WHAT TO PRODUCE. Retype the records word for word, from the line with "Describe the element at coordinates (1004, 610)" to the line with "center [32, 365].", including both of those lines and omitting the pictures.

TASK INPUTS.
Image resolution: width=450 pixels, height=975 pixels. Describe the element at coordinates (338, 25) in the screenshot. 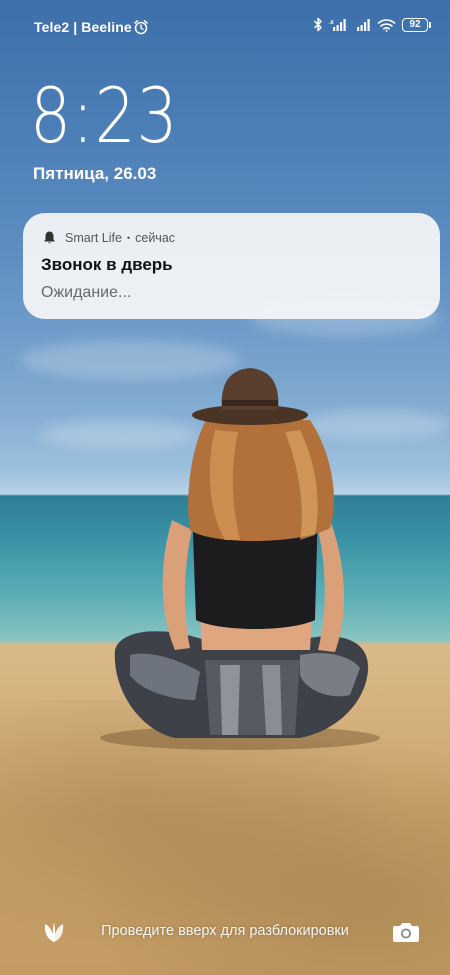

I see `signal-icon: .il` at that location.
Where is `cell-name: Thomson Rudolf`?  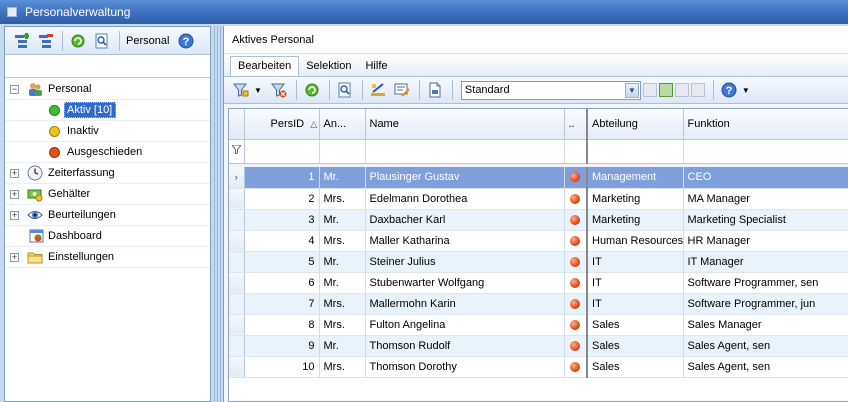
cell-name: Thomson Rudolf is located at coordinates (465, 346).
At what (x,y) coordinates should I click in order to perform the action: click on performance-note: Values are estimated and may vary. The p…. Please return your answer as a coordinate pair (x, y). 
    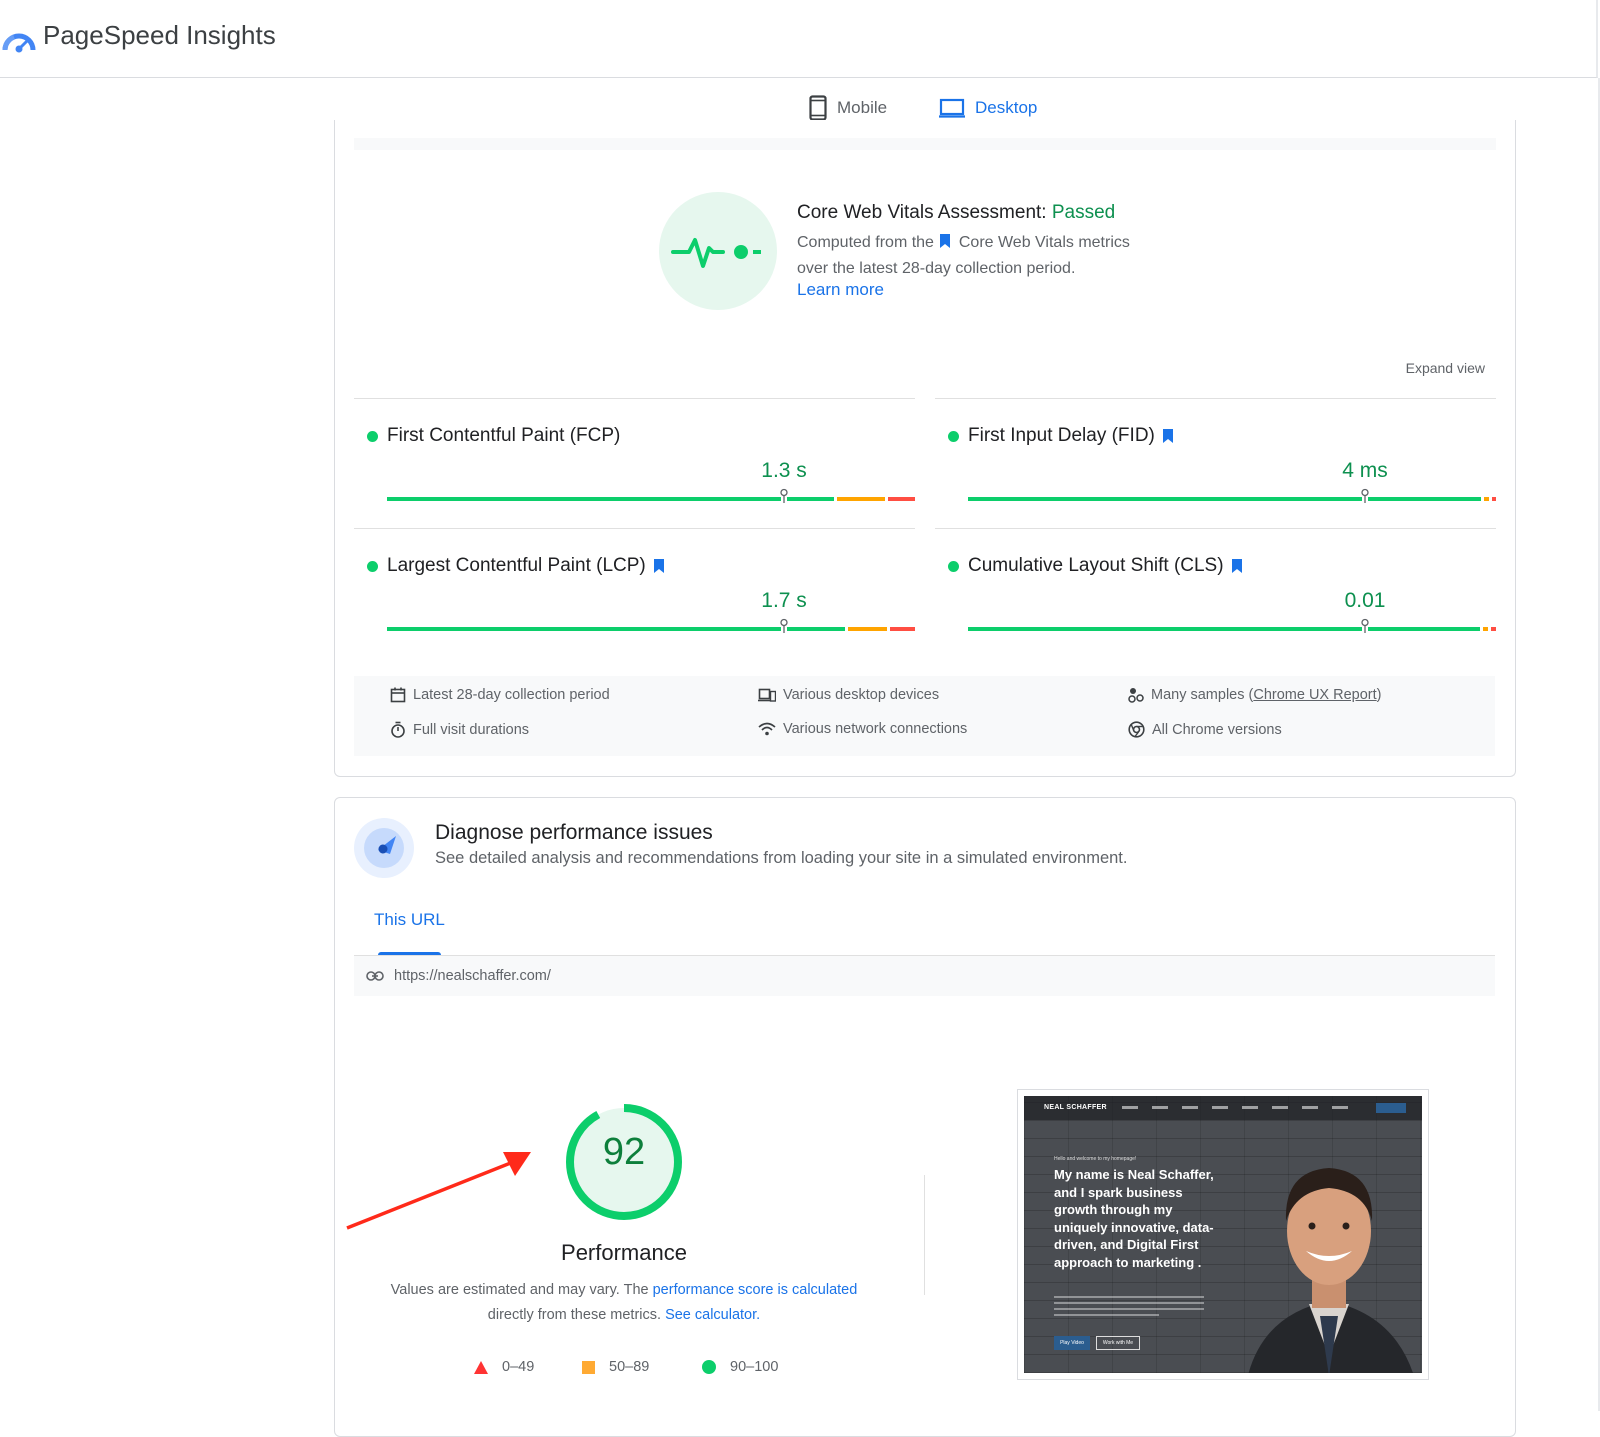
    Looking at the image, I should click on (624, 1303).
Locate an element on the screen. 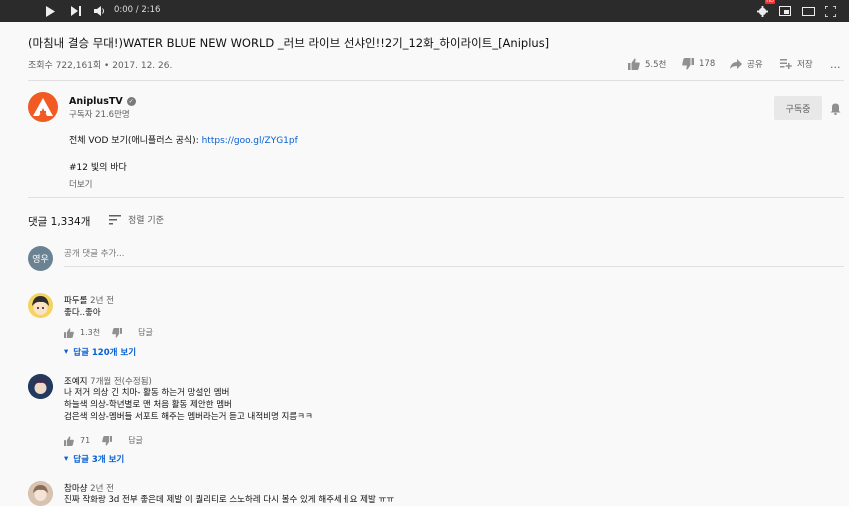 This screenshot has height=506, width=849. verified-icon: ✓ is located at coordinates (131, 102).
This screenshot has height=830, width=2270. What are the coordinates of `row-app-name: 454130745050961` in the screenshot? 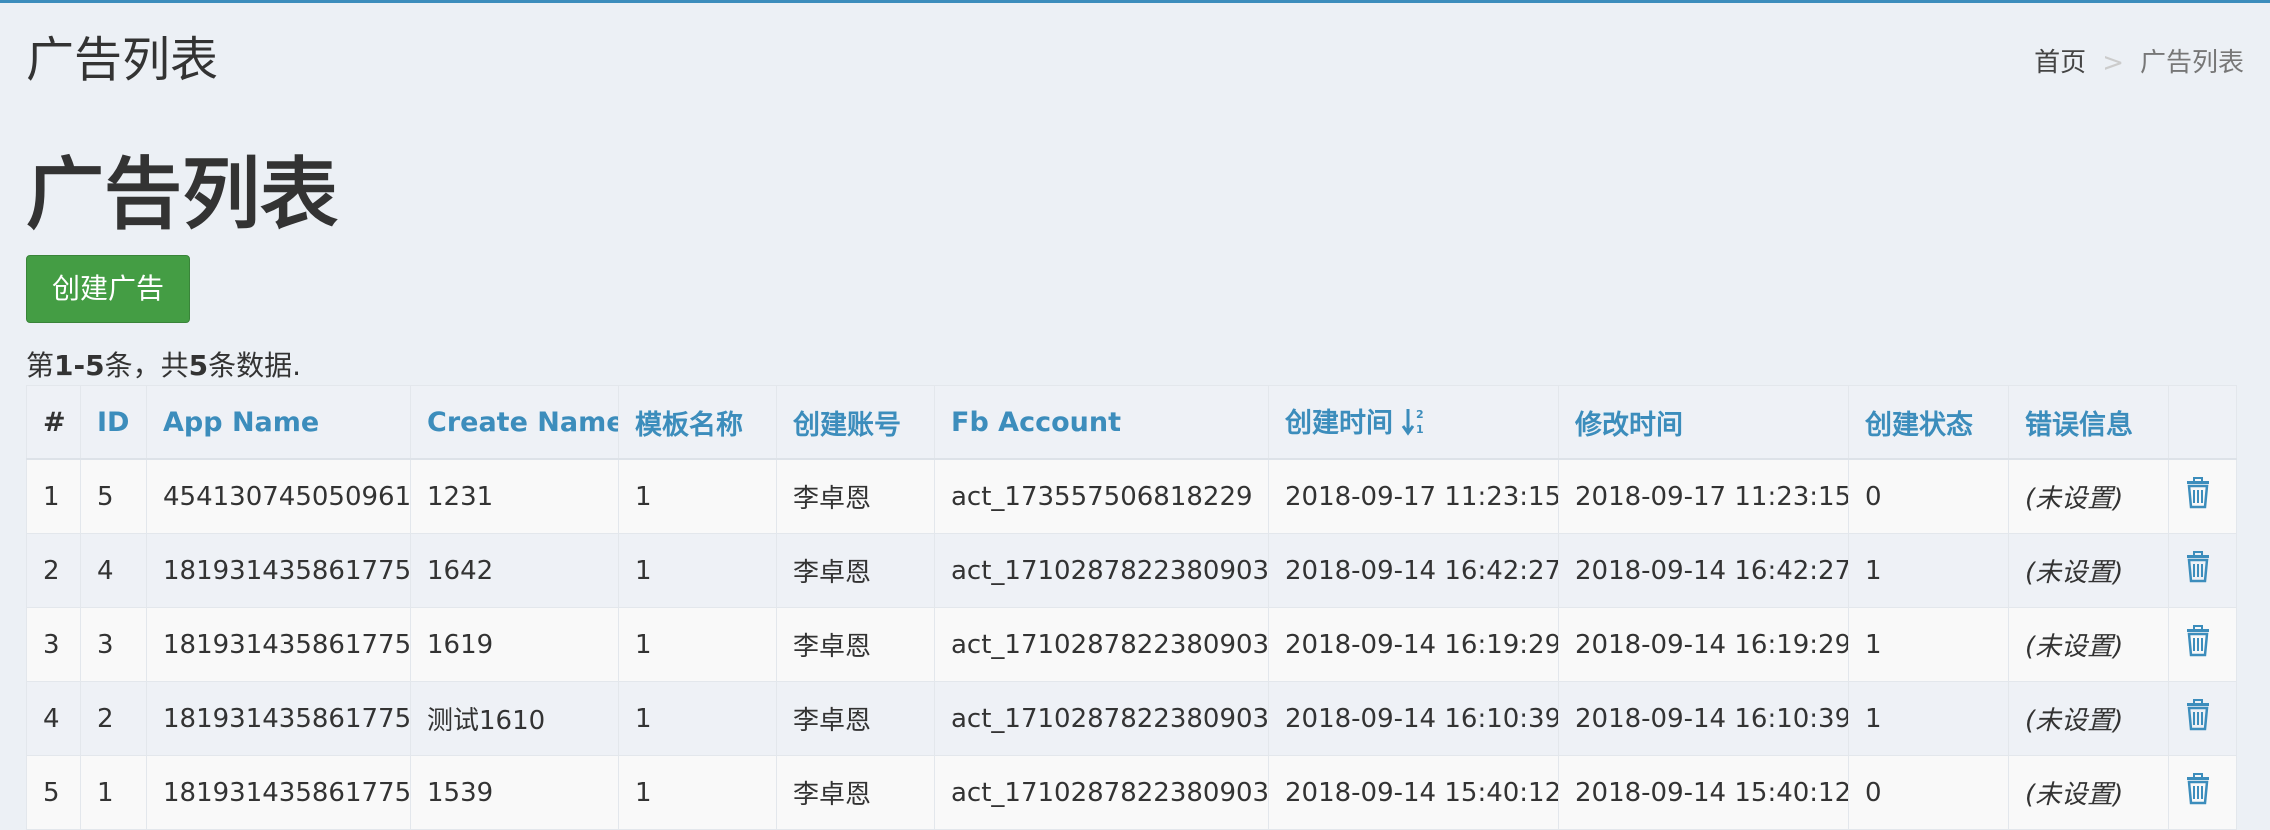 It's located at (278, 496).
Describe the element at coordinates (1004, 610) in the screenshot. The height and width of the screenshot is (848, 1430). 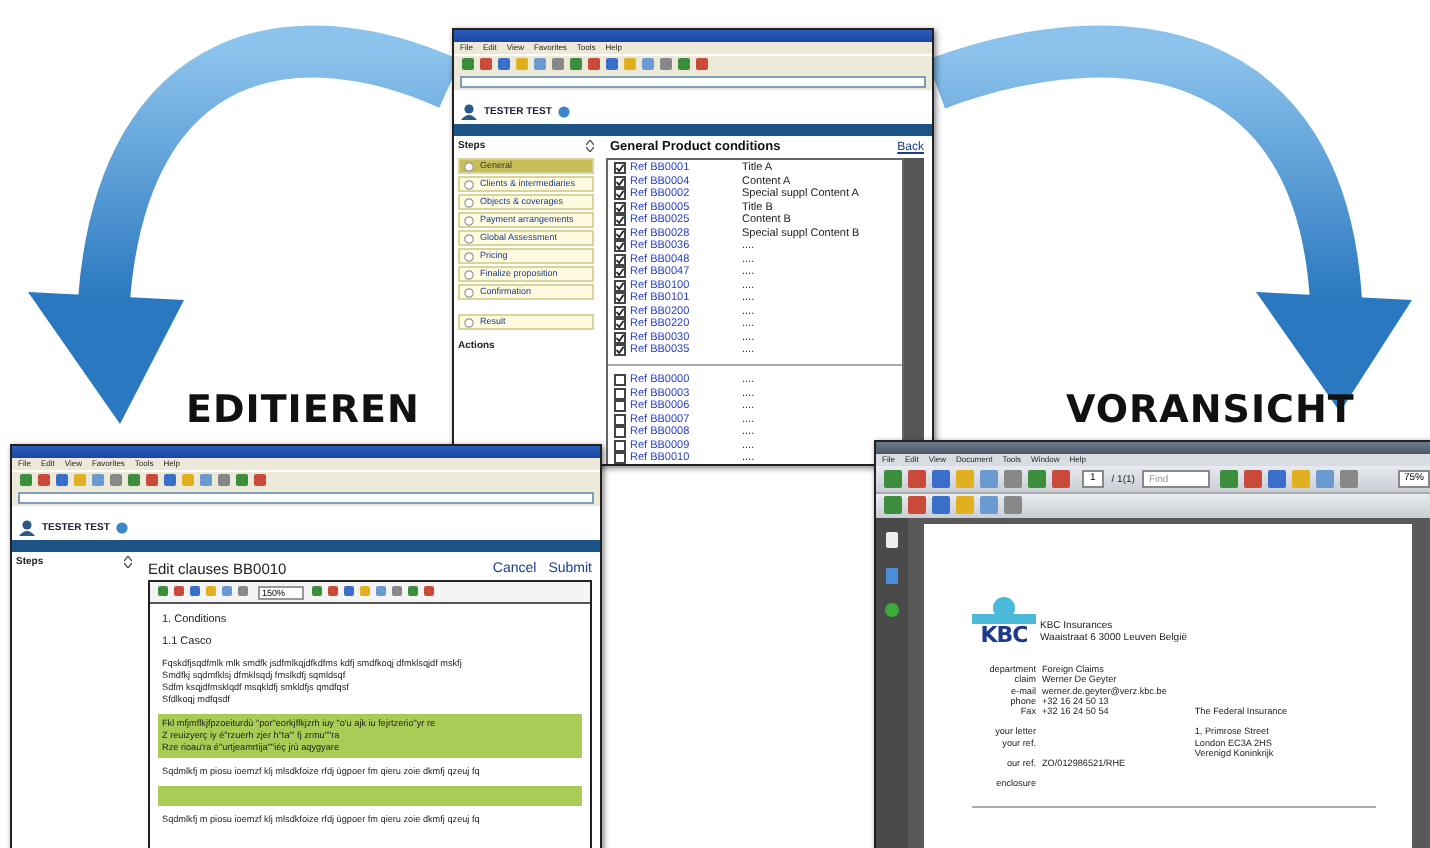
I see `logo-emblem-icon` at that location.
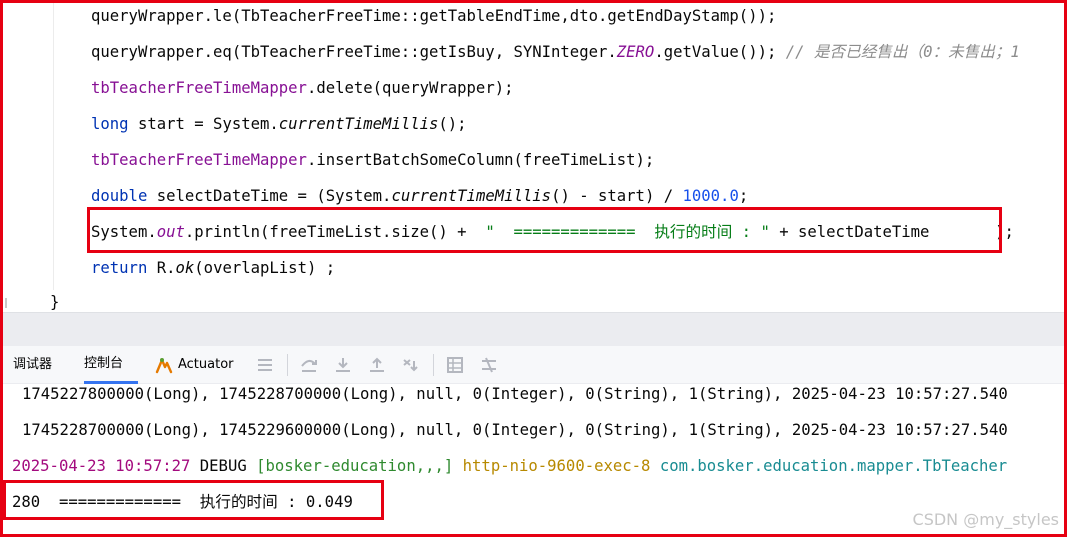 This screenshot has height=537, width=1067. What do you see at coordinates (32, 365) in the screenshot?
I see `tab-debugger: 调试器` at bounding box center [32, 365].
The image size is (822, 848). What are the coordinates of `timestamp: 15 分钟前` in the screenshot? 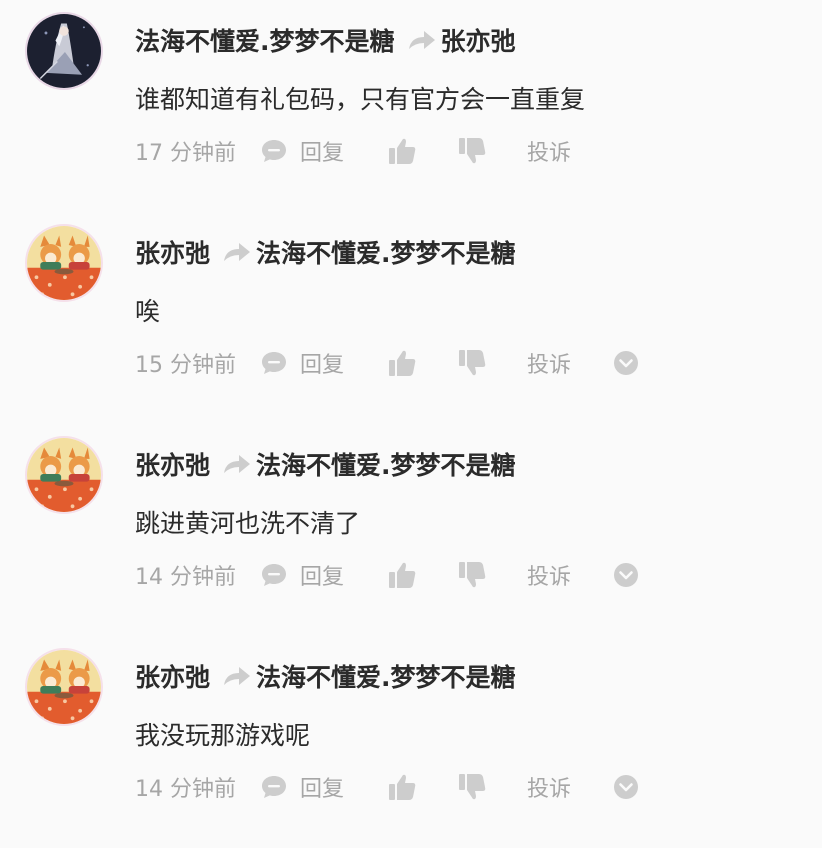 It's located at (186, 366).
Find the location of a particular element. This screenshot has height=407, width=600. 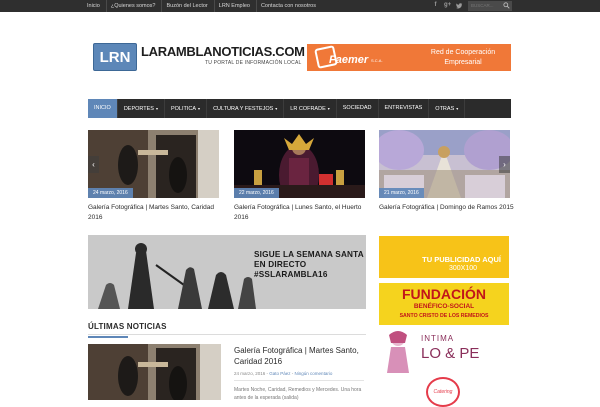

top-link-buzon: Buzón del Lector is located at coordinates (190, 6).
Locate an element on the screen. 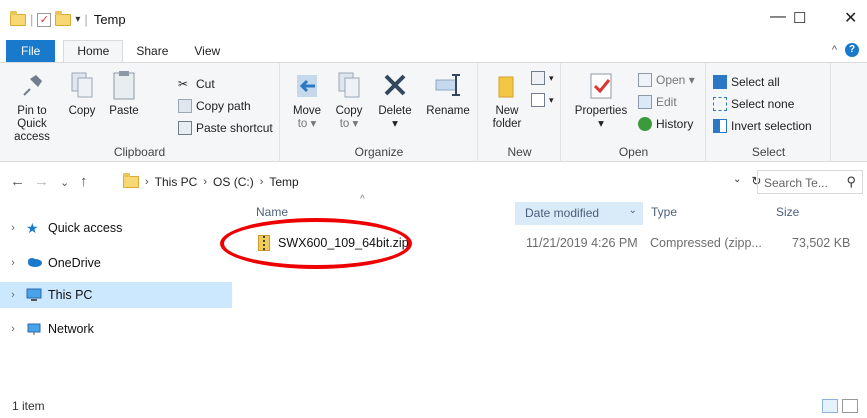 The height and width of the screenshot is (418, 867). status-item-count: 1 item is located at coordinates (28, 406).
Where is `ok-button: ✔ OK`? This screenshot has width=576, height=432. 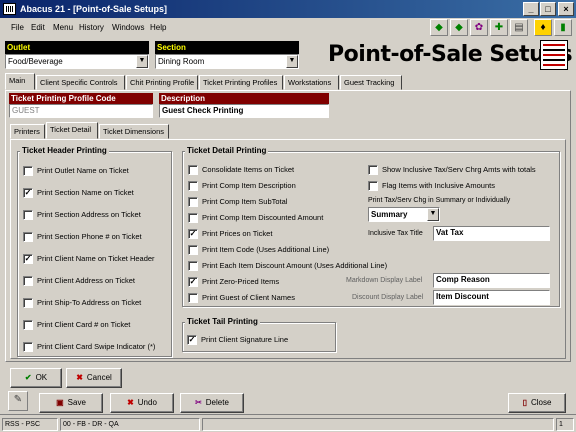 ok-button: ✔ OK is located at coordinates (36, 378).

RESPONSE BOX.
Describe the element at coordinates (1004, 610) in the screenshot. The height and width of the screenshot is (848, 1430). 
I see `logo-emblem-icon` at that location.
 This screenshot has height=537, width=1067. What do you see at coordinates (32, 365) in the screenshot?
I see `tab-debugger: 调试器` at bounding box center [32, 365].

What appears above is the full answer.